Thank you Thick and Chewy Chocolate Chip Cookies!  You came to the rescue! Tempting, soft and chewy, super thick chocolate chip cookies chocked full of semi-sweet chocolate chips and chunks! 
Course: Dessert
Keyword: chocolate chip, cookies
Servings: 16 Cookies
Author: Kim Lange


  • 3 cups all-purpose flour
  • 2 teaspoons cornstarch
  • 1 teaspoon salt
  • 1 teaspoon baking soda
  • 1 cup unsalted butter room temperature
  • 1 cup brown sugar
  • ½ cup granulated sugar
  • 2 large eggs
  • 1 tablespoon vanilla extract
  • 8 ounces semi-sweet chocolate chips save some extra for tops of cookies
  • 4 to 8 ounces chocolate chunks save some extra for tops of cookies
  • optional Maldon sea salt flakes


  • Preheat the oven to 350°F. Line a baking sheet with parchment paper or a silicone baking sheet.

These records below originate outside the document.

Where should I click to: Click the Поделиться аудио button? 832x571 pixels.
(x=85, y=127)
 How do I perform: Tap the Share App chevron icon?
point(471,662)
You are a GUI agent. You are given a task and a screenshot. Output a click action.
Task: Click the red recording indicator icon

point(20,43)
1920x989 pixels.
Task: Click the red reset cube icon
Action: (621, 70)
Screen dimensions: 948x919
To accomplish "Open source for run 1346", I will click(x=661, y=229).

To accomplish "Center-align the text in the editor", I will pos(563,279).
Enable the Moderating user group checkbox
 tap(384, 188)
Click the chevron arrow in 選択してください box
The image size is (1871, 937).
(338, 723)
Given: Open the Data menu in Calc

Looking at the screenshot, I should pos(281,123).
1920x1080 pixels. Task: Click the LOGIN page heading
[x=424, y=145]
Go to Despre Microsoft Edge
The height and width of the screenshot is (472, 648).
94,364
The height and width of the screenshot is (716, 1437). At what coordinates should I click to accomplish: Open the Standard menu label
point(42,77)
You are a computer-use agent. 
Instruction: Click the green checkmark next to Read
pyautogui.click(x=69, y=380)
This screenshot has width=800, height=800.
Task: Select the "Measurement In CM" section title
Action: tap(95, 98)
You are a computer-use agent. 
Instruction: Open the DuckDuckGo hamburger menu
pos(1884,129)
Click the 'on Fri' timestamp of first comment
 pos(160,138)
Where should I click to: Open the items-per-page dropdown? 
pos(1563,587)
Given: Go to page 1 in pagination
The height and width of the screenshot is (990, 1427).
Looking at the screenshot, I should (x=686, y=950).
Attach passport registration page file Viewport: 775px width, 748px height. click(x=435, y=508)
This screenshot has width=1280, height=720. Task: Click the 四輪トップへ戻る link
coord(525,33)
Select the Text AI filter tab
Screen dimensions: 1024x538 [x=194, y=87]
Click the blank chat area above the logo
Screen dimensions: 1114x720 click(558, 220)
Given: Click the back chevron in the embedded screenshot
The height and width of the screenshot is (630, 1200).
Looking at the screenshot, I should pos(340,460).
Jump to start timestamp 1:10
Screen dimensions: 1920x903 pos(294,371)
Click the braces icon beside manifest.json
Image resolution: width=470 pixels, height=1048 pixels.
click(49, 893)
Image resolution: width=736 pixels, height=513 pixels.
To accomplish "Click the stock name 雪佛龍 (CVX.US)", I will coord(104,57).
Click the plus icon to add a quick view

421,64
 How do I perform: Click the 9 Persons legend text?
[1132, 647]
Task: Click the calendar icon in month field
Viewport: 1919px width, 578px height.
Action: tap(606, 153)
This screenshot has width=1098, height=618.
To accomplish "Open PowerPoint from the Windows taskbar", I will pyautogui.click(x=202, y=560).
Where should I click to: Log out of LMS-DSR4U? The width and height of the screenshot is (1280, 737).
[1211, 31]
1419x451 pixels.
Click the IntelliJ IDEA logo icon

  • In a separate bowl, combine the remaining dry ingredients of flour, baking soda, cornstarch and salt and set aside.
  • Cream the softened butter with the sugars on medium speed until well combined, 2-3 minutes.
  • Next, add the eggs and vanilla extract and beat until well incorporated.
  • Gradually add the dry ingredients into the dough, mixing on low speed until the dough starts to form.
  • Add the chocolate chips and chunks and beat until incorporated, without overmixing dough.
  • Portion out ¼ to ½ cups of cookie dough and place 3 inches apart on the prepared cookie sheet. Bake for 12-15 for ¼ cup and 15-20 minutes for ½ cup portions.
  • The center of the cookie should be slightly underbaked, but not to the point the cookies are gooey or shiny on top.
  • Allow to cool on the baking sheet for 15 minutes before transferring to a wire rack to cool completely.